NIST Ytterbium Atomic Clocks Set Record For Stability
New submitter bryanandaimee writes "An optical lattice clock like the one discussed earlier on Slashdot has broken the stability record. Comparing two OLC's using trapped atoms of Ytterbium, the stability of the clocks was measured to 2 parts per quintillion (10^18). While the previously reported OLC used strontium, these clocks, built by another group, use Ytterbium. Interestingly, while the stability of the clocks is now the best in the world, the accuracy has yet to be measured."
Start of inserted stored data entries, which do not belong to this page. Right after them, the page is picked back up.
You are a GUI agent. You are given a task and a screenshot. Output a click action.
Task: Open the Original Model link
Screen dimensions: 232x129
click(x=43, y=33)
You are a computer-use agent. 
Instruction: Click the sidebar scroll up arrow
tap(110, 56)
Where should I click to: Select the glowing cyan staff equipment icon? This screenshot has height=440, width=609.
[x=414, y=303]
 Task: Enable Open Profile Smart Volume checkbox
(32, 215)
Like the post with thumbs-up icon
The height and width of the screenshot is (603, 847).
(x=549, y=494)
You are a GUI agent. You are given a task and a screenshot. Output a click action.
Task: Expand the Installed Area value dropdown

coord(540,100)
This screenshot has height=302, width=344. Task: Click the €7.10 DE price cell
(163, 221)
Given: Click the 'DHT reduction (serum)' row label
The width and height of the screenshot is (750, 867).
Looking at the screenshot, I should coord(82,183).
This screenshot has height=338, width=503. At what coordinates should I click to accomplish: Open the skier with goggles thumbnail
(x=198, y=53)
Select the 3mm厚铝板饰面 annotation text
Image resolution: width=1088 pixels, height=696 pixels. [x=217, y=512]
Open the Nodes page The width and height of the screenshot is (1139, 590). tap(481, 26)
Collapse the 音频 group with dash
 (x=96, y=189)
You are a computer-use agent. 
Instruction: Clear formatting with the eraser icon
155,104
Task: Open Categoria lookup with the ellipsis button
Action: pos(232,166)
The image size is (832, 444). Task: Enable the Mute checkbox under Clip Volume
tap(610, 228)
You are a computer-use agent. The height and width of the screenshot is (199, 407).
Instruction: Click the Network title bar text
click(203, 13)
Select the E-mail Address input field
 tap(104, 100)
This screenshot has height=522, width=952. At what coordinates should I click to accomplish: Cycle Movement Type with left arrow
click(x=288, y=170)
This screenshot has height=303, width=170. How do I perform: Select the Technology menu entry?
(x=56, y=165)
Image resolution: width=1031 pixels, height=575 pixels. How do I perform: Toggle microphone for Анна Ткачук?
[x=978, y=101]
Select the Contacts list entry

They measured the stability but not the accuracy? Aren't both essentially frequency measurements? Can someone explain what data you would collect that would allow you to determine one but not the other?
Them !!
TWO !!
has great stability.
There ain't no jitter in the ytter!
so... it has come to this.
Anons need not reply. Questions end with a question mark.
My dog owes your mom and sister 2 silver dimes for the three way last night.
She makes lots of question marks? Sounds like a boring thing to do.
The Tao of math: The numbers you can count are not the real numbers.
NIST? They're the least accurate "scientific" community in existence.
so slashdot apparently automatically deletes any comment i make, fun stuff.
From the following newspaper article: http://www.latimes.com/science/sciencenow/la-sci-sn-atomic-clock-stability-nist-20130822,0,6785801.story
The ytterbium optical lattice clocks at the [ NIST ], achieved a so-called stability of one part in 10^18. In plain English, that means that "if a clock had been running since the Big Bang, by now it would only be off by one second,” said Vladan Vuletic, a physicist at MIT who was not involved in the work.
[these clocks] could help industry build GPS systems that can rapidly pinpoint locations with sub-centimeter-scale precision.
In addition, I heard a report on NPR that said researchers studying Einstein's theory of general relativity could make use of this clock to more precisely measure how time is different depending on the surrounding gravitational force - over a change in altitude of 1 inch.
It must have been something you assimilated. . . .
Well, let's see, if your buddy's step-sister made ?21143 last month and her rate is ?61 per hour then she worked 346.6 hours. That's about an 87 hour week, no thank you!!
Ganty
Ytterbium, better than the prototype at least.
Thanks, I'll be here all week. Sorry.
WARNING: Smartphones have side effects--most of them undocumented.
You're a bit fucking pathetic - can't even include the link in your crappy spam post (which is the *only fucking point of it*). You're not even worth the 0.0001c you might have got paid for this.
Hey, NIST, quit bogarting all the ytterbium! We need it to make Hilbert Drives!
Be who you are...and be it in style!